**Problem description**
Apart from the pictures, every entry must be retyped exactly.

**Stored records**
++++++++++
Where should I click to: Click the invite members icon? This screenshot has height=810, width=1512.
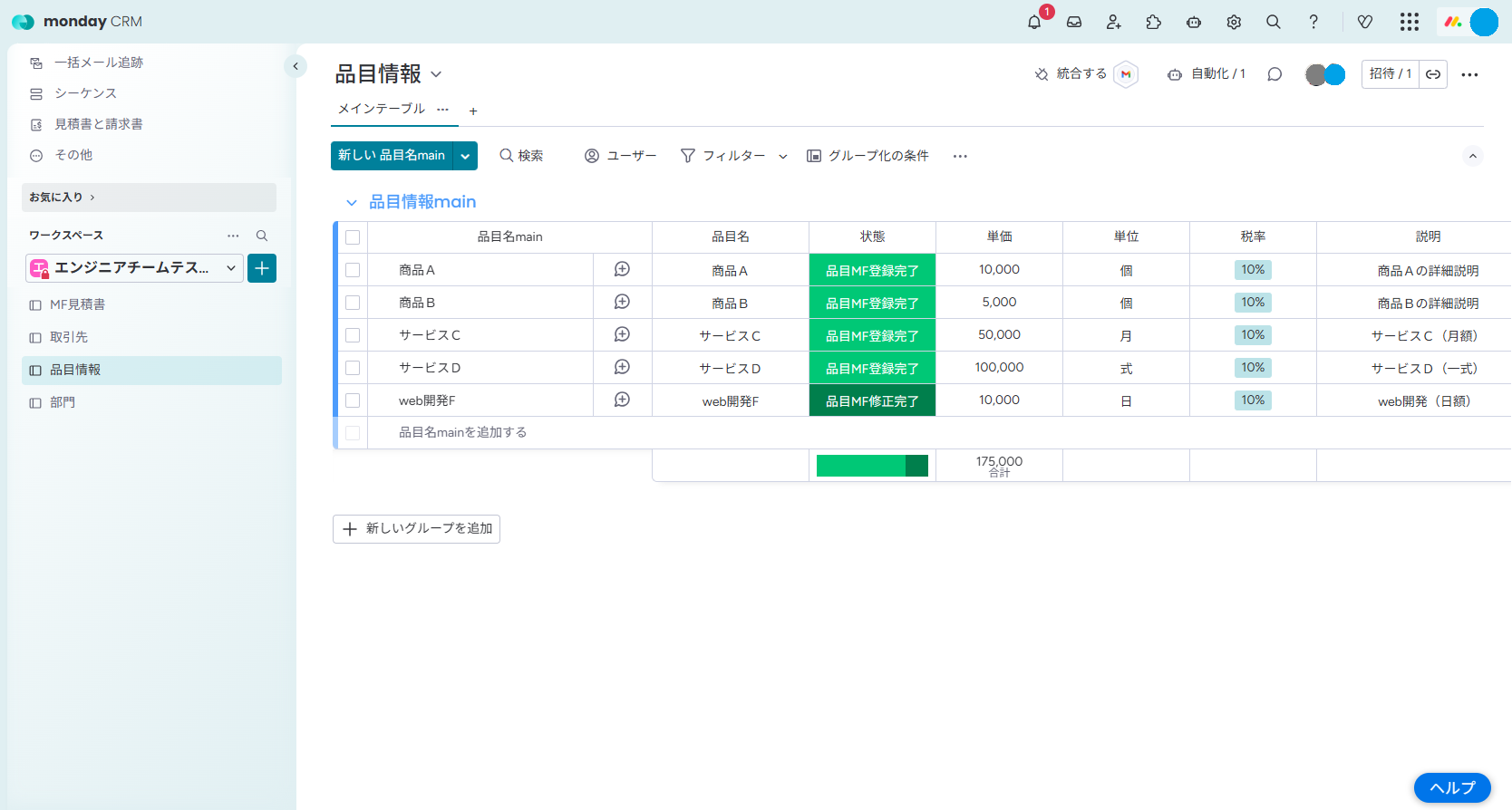(x=1114, y=22)
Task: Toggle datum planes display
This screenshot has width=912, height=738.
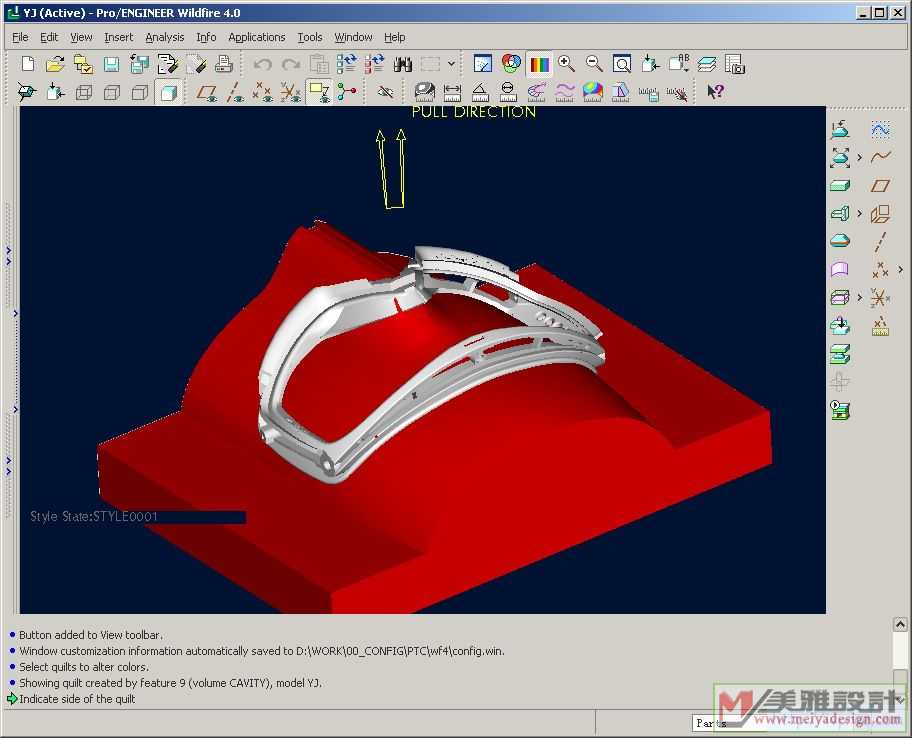Action: pyautogui.click(x=206, y=92)
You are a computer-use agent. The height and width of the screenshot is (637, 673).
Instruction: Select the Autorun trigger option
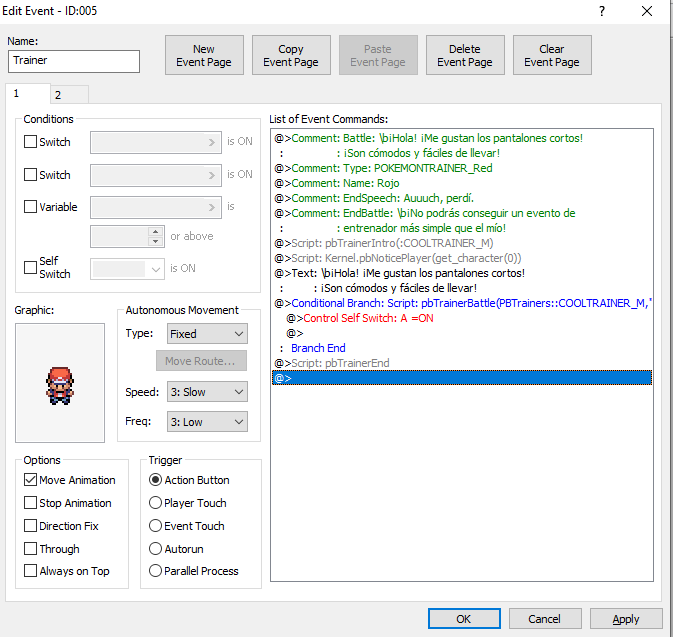(x=155, y=549)
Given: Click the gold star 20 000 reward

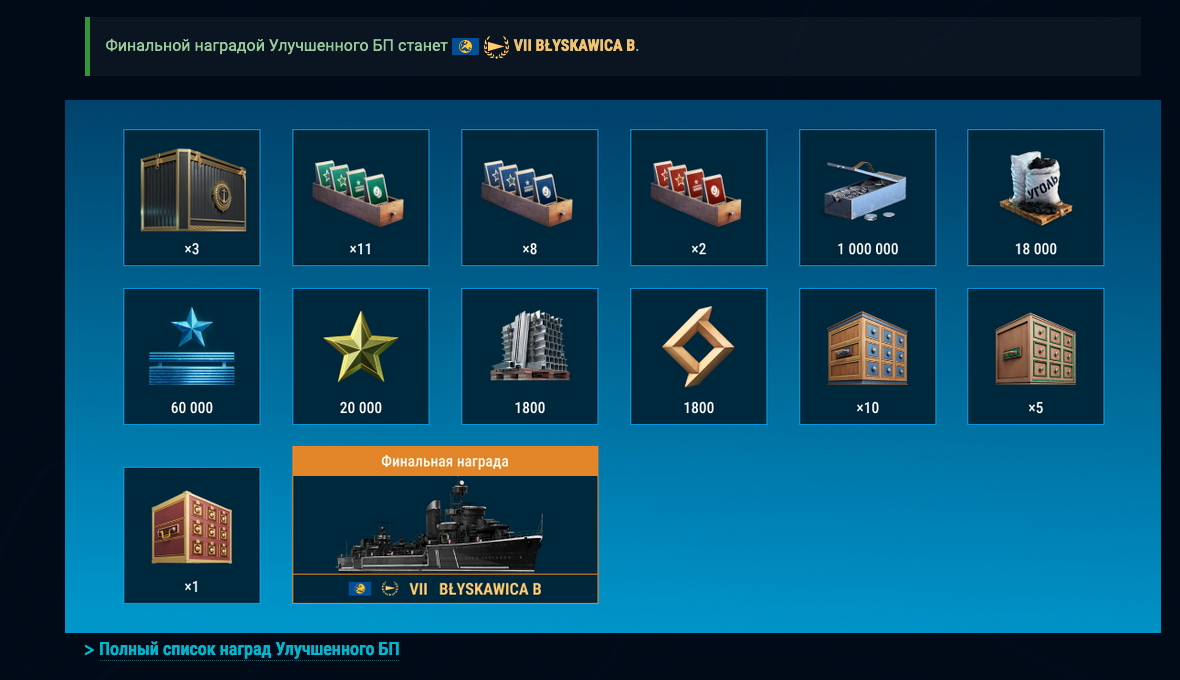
++++++++++
**Solution**
Where should I click to: Click the invite members icon? This screenshot has height=810, width=1512.
(x=1114, y=22)
Task: Toggle datum planes display
This screenshot has width=912, height=738.
Action: pyautogui.click(x=206, y=92)
You are a computer-use agent. The height and width of the screenshot is (637, 673).
Instruction: Select the Autorun trigger option
(x=155, y=549)
Given: Click the gold star 20 000 reward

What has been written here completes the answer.